Should You Pay a Ransomware Request?
Ransomware is a form of malicious software known as malware that aims to extort money by encrypting (locking you out) computer files and demanding a ransom for the decryption password.
How can I protect myself from Ransomware?
Ransomware exploits known security vulnerabilities; ensure all your systems and applications are always updated - this reduces the risk of malware infection.
Ransomware normally arrives via phishing (scam emails and texts); ensure your staff knows how to spot a scam email or text.
Should You Pay a Ransomware Request? What does law enforcement advise?
Remember that GMP and all law enforcement do not encourage, endorse, nor condone the payment of ransom demands. If you ignore this guidance and pay the ransom:
There is no guarantee that you will then gain access to your data or device(s).
Your computer will still be infected.
You will be paying a criminal group.
You're more likely to be targeted again in the future.
Back in January, the Scottish Environment Protection Agency (SEPA) confirmed it was the victim of an ongoing ransomware attack. SEPA had about 1.2GB of data stolen from its digital systems on Christmas Eve, and Sepa decided not to play ball with the cyber criminals.
Ransomware is a scourge that is costing organisations billions of pounds, and every time a victim pays, it fuels further attacks. Sadly for Sepa, this is far from over.
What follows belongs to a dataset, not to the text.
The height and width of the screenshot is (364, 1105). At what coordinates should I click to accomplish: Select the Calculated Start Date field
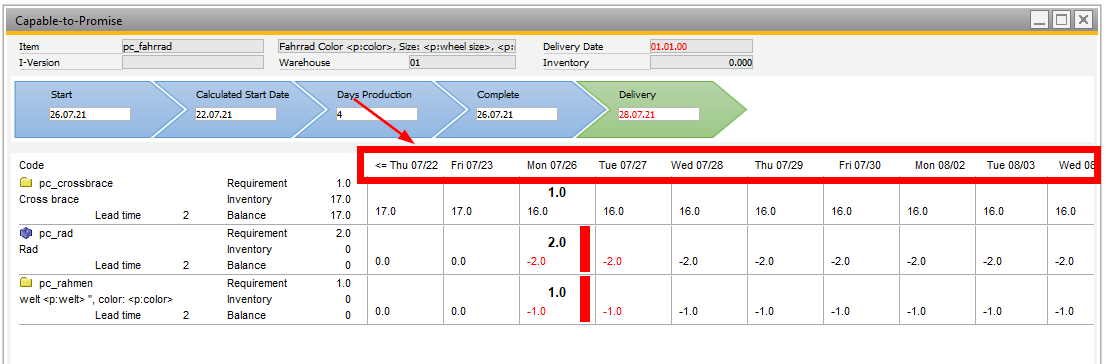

How can I protect my business from losing access to my data by ransomware?
It's important you take steps to protect from the loss of access to their data by ransomware and the risk of data theft.
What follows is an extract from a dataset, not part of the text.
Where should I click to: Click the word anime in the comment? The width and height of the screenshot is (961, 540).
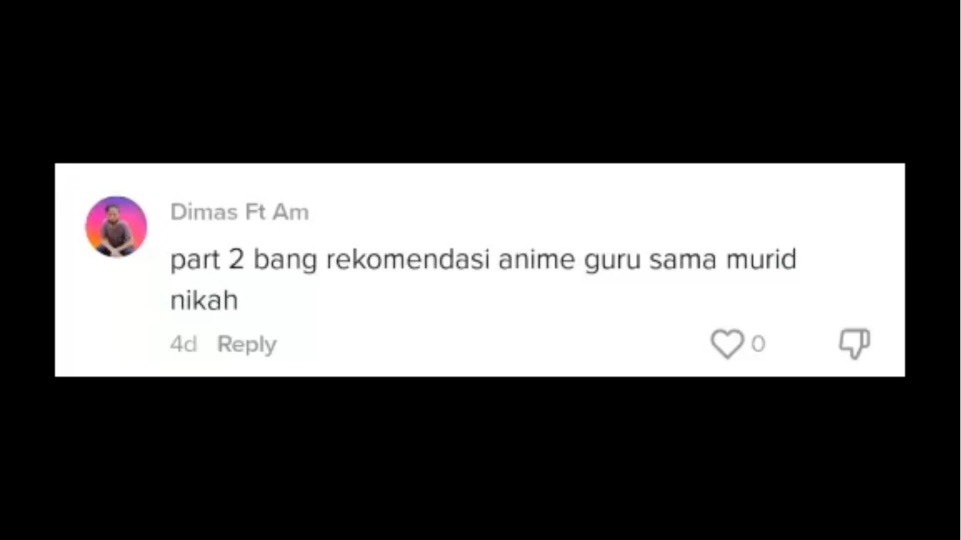point(537,260)
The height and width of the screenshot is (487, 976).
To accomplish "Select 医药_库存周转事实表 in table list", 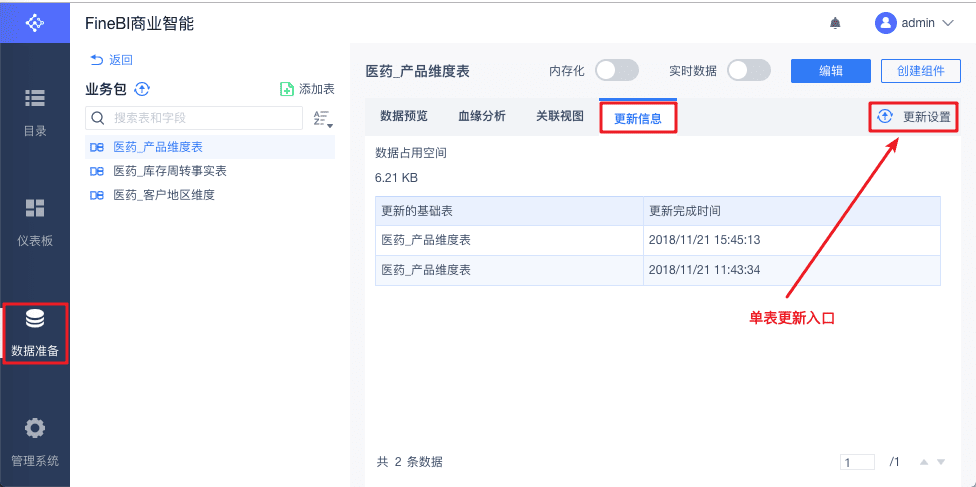I will [x=170, y=171].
Make regular backups - Ensuring you have up-to-date backups is the most effective way of recovering from a ransomware attack. Make regular backups of your most important files and ensure you create offline backups that are kept separate. They should be kept in a different location (ideally offsite), from your network and systems, or in a cloud service designed for this purpose.
Prevent malware spreading - Make sure that your systems are reducing the likelihood of malicious content reaching your devices through a combination of; filtering only to allow file types you would expect to receive and blocking websites that are known to be malicious. Public sector organisations are encouraged to subscribe to the NCSC Protective DNS service. This will prevent users from reaching known malicious sites.
Prevent malware from running on devices - Take steps to prevent malware from running. The measures required will vary for each device you have and its operating system. You should look to use device-level security features. It's recommended that organisations should: centrally manage devices and only allow users to use trusted applications on work devices (only AppStore applications on Apple devices, for example). Install antivirus or anti-malware products and keep them up to date. Don't forget to provide security education and awareness training to your staff.
Prepare for an incident with a Cyber Incident Response Plan - Identify your critical assets and determine their impact if they were affected by a malware attack. Develop an internal and external communication strategy. Ensure that the right information reaches the right staff members or external partners quickly and efficiently. Ensure you know the legal obligations when reporting an incident to regulators, and understand how to approach this.
Sign up for our Free Membership; we're committed to raising cybersecurity and resilience across Greater Manchester. This includes supporting businesses, academia, the charity sector, and employees.
Sign up for the Cyber Essentials certification scheme, so your customers and partners can see that you have addressed any risks.
Cybersecurity incidents can be reported to Action Fraud.
Follow the NCSC guidance on protecting your organisation from phishing attacks.
The former cybersecurity chief has called for the law to change
Ciaran Martin, who ran the National Cyber Security Centre until last August, has called for a law change and warns that the situation is ‘close to getting out of control’ Insurers are inadvertently funding organised crime by paying out claims from companies who have paid ransoms to regain access to data and systems after a hacking attack.
He told The Guardian in January, "At the moment, companies have incentives to pay ransoms to ensure this all goes away. You have to look seriously about changing the law on insurance and banning these payments, or at the very least, having a major consultation with the industry."